The team at the Fondouk is made up of 10 Moroccan Veterinary surgeons and me. The veterinarians receive one year’s training in equine medicine and surgery at specialist equine veterinary centers in the UK and the US. All this training is sponsored by the Fondouk in the knowledge that when these young vets come back to their own country, they will be able to continue to provide excellence in care for thousands of animals over the years.

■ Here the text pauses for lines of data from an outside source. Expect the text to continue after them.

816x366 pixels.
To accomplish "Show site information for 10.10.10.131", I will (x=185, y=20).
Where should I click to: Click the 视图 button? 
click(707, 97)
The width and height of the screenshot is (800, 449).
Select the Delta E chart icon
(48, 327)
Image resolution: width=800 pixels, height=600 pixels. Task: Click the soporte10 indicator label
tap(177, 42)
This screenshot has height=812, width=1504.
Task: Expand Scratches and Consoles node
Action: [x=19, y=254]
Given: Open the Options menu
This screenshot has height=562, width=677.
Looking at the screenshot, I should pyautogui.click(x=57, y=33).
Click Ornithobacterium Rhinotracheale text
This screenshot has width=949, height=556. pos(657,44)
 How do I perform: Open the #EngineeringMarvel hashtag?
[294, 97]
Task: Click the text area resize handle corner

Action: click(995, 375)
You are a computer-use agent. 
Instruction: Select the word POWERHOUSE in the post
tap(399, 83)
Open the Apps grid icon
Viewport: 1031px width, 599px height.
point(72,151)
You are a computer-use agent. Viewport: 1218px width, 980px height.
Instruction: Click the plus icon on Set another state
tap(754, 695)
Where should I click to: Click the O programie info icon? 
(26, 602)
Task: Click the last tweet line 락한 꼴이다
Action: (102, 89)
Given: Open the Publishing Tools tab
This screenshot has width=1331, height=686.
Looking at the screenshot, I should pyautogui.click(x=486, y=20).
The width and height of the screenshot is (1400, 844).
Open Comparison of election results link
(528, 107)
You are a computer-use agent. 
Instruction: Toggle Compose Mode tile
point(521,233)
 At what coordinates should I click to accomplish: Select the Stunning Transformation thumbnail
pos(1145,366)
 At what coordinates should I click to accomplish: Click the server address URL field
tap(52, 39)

I learned about the suffering of these donkeys, mules, and horses when I was very young. I was brought up in the Middle East and was given my first donkey when I was just 7 years old. I studied veterinary medicine at Edinburgh University and have been working with these donkeys, mules, and horses in Morocco, Egypt, Mali, and Qatar for the last twenty years. Helping these poor animals and their equally poor owners improve their lives has been my motivation and my goal for my entire professional career. We couldn’t do any of this without our supporters. Please help us to help them.